TASK REQUIREMENTS — Could you write out the whole listing exactly as it appears?

MATERIAL PROVIDED —
----------------
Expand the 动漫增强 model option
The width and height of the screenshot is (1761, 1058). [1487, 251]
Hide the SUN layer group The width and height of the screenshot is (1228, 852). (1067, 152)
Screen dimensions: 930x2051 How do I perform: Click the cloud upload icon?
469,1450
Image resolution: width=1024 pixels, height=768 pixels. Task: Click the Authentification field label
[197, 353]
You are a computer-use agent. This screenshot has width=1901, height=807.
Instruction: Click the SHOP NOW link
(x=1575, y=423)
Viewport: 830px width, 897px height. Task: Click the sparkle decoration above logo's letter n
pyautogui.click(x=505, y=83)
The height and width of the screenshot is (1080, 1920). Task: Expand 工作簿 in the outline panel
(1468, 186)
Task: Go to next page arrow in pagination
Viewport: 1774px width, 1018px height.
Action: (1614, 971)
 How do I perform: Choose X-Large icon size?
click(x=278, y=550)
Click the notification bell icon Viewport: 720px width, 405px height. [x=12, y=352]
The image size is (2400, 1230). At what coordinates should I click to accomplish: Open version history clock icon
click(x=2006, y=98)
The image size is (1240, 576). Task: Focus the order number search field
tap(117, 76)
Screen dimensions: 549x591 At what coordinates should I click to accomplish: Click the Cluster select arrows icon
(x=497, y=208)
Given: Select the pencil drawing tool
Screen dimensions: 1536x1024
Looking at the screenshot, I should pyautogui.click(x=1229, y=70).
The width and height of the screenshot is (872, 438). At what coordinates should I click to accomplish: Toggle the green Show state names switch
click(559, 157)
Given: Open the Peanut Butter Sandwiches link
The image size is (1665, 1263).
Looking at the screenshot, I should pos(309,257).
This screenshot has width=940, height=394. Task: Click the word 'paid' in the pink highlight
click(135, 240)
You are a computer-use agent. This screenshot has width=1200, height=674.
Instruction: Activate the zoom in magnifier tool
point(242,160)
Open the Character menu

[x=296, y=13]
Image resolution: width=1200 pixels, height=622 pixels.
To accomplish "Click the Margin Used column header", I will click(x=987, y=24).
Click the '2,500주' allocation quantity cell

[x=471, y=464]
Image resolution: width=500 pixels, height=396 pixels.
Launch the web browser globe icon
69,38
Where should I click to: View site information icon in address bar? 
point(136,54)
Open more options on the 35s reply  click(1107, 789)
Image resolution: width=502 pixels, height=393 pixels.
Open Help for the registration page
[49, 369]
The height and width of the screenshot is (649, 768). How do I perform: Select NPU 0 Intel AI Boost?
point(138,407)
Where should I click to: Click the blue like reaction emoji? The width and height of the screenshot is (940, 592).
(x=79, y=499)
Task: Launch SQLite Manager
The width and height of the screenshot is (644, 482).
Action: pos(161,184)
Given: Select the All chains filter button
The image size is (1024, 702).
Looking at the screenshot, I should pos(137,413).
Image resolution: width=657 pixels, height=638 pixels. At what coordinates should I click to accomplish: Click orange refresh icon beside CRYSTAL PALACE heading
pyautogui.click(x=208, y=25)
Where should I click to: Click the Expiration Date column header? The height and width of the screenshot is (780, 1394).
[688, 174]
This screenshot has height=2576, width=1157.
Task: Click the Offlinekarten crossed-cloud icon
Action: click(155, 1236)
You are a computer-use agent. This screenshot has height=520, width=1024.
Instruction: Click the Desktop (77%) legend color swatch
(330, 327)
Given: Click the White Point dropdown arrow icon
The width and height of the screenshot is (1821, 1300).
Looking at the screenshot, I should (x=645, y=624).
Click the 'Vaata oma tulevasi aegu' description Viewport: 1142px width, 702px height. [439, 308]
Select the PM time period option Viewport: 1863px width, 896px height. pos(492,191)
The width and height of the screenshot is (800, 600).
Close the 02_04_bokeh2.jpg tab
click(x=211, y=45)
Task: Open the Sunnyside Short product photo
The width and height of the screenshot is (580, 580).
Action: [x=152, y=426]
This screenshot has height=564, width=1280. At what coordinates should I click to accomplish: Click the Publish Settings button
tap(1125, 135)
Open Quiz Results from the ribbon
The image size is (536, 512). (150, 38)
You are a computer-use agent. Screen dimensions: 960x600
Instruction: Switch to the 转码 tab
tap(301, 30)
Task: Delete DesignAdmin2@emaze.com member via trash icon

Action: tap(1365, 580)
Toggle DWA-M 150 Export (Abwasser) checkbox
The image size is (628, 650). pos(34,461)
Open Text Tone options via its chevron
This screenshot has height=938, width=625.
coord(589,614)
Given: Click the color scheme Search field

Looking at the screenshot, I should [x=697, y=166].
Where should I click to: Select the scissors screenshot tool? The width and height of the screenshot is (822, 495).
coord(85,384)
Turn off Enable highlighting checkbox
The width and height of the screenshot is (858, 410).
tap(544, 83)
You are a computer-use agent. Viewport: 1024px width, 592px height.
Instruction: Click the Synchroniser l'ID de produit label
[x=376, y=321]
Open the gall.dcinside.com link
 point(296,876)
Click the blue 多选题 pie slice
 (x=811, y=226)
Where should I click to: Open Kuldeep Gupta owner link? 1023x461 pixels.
----------------
EXERCISE SOLUTION —
Expand the 动漫增强 model option
The width and height of the screenshot is (1761, 1058). [1487, 251]
Hide the SUN layer group The width and height of the screenshot is (1228, 852). (1067, 152)
Screen dimensions: 930x2051 How do I perform: Click the cloud upload icon?
469,1450
Image resolution: width=1024 pixels, height=768 pixels. Task: Click the Authentification field label
[197, 353]
You are a computer-use agent. This screenshot has width=1901, height=807.
Instruction: Click the SHOP NOW link
(x=1575, y=423)
Viewport: 830px width, 897px height. Task: Click the sparkle decoration above logo's letter n
pyautogui.click(x=505, y=83)
The height and width of the screenshot is (1080, 1920). Task: Expand 工作簿 in the outline panel
(1468, 186)
Task: Go to next page arrow in pagination
Viewport: 1774px width, 1018px height.
Action: (1614, 971)
 How do I perform: Choose X-Large icon size?
click(x=278, y=550)
Click the notification bell icon Viewport: 720px width, 405px height. [x=12, y=352]
The image size is (2400, 1230). At what coordinates should I click to accomplish: Open version history clock icon
click(x=2006, y=98)
The image size is (1240, 576). Task: Focus the order number search field
tap(117, 76)
Screen dimensions: 549x591 At what coordinates should I click to accomplish: Click the Cluster select arrows icon
(x=497, y=208)
Given: Select the pencil drawing tool
Screen dimensions: 1536x1024
Looking at the screenshot, I should pyautogui.click(x=1229, y=70).
The width and height of the screenshot is (872, 438). At what coordinates should I click to accomplish: Toggle the green Show state names switch
click(559, 157)
Given: Open the Peanut Butter Sandwiches link
The image size is (1665, 1263).
Looking at the screenshot, I should pos(309,257).
This screenshot has width=940, height=394. Task: Click the word 'paid' in the pink highlight
click(135, 240)
You are a computer-use agent. This screenshot has width=1200, height=674.
Instruction: Activate the zoom in magnifier tool
point(242,160)
Open the Character menu

[x=296, y=13]
Image resolution: width=1200 pixels, height=622 pixels.
To accomplish "Click the Margin Used column header", I will click(x=987, y=24).
Click the '2,500주' allocation quantity cell

[x=471, y=464]
Image resolution: width=500 pixels, height=396 pixels.
Launch the web browser globe icon
69,38
Where should I click to: View site information icon in address bar? 
point(136,54)
Open more options on the 35s reply  click(1107, 789)
Image resolution: width=502 pixels, height=393 pixels.
Open Help for the registration page
[49, 369]
The height and width of the screenshot is (649, 768). How do I perform: Select NPU 0 Intel AI Boost?
point(138,407)
Where should I click to: Click the blue like reaction emoji? The width and height of the screenshot is (940, 592).
(x=79, y=499)
Task: Launch SQLite Manager
The width and height of the screenshot is (644, 482).
Action: pos(161,184)
Given: Select the All chains filter button
The image size is (1024, 702).
Looking at the screenshot, I should pos(137,413).
Image resolution: width=657 pixels, height=638 pixels. At what coordinates should I click to accomplish: Click orange refresh icon beside CRYSTAL PALACE heading
pyautogui.click(x=208, y=25)
Where should I click to: Click the Expiration Date column header? The height and width of the screenshot is (780, 1394).
[688, 174]
This screenshot has height=2576, width=1157.
Task: Click the Offlinekarten crossed-cloud icon
Action: click(155, 1236)
You are a computer-use agent. This screenshot has height=520, width=1024.
Instruction: Click the Desktop (77%) legend color swatch
(330, 327)
Given: Click the White Point dropdown arrow icon
The width and height of the screenshot is (1821, 1300).
Looking at the screenshot, I should (x=645, y=624).
Click the 'Vaata oma tulevasi aegu' description Viewport: 1142px width, 702px height. [439, 308]
Select the PM time period option Viewport: 1863px width, 896px height. pos(492,191)
The width and height of the screenshot is (800, 600).
Close the 02_04_bokeh2.jpg tab
click(x=211, y=45)
Task: Open the Sunnyside Short product photo
The width and height of the screenshot is (580, 580).
Action: [x=152, y=426]
This screenshot has height=564, width=1280. At what coordinates should I click to accomplish: Click the Publish Settings button
tap(1125, 135)
Open Quiz Results from the ribbon
The image size is (536, 512). (150, 38)
You are a computer-use agent. Screen dimensions: 960x600
Instruction: Switch to the 转码 tab
tap(301, 30)
Task: Delete DesignAdmin2@emaze.com member via trash icon

Action: tap(1365, 580)
Toggle DWA-M 150 Export (Abwasser) checkbox
The image size is (628, 650). pos(34,461)
Open Text Tone options via its chevron
This screenshot has height=938, width=625.
coord(589,614)
Given: Click the color scheme Search field

Looking at the screenshot, I should [x=697, y=166].
Where should I click to: Select the scissors screenshot tool? The width and height of the screenshot is (822, 495).
coord(85,384)
Turn off Enable highlighting checkbox
The width and height of the screenshot is (858, 410).
tap(544, 83)
You are a computer-use agent. Viewport: 1024px width, 592px height.
Instruction: Click the Synchroniser l'ID de produit label
[x=376, y=321]
Open the gall.dcinside.com link
 point(296,876)
Click the blue 多选题 pie slice
 (x=811, y=226)
Where should I click to: Open Kuldeep Gupta owner link? 1023x461 pixels.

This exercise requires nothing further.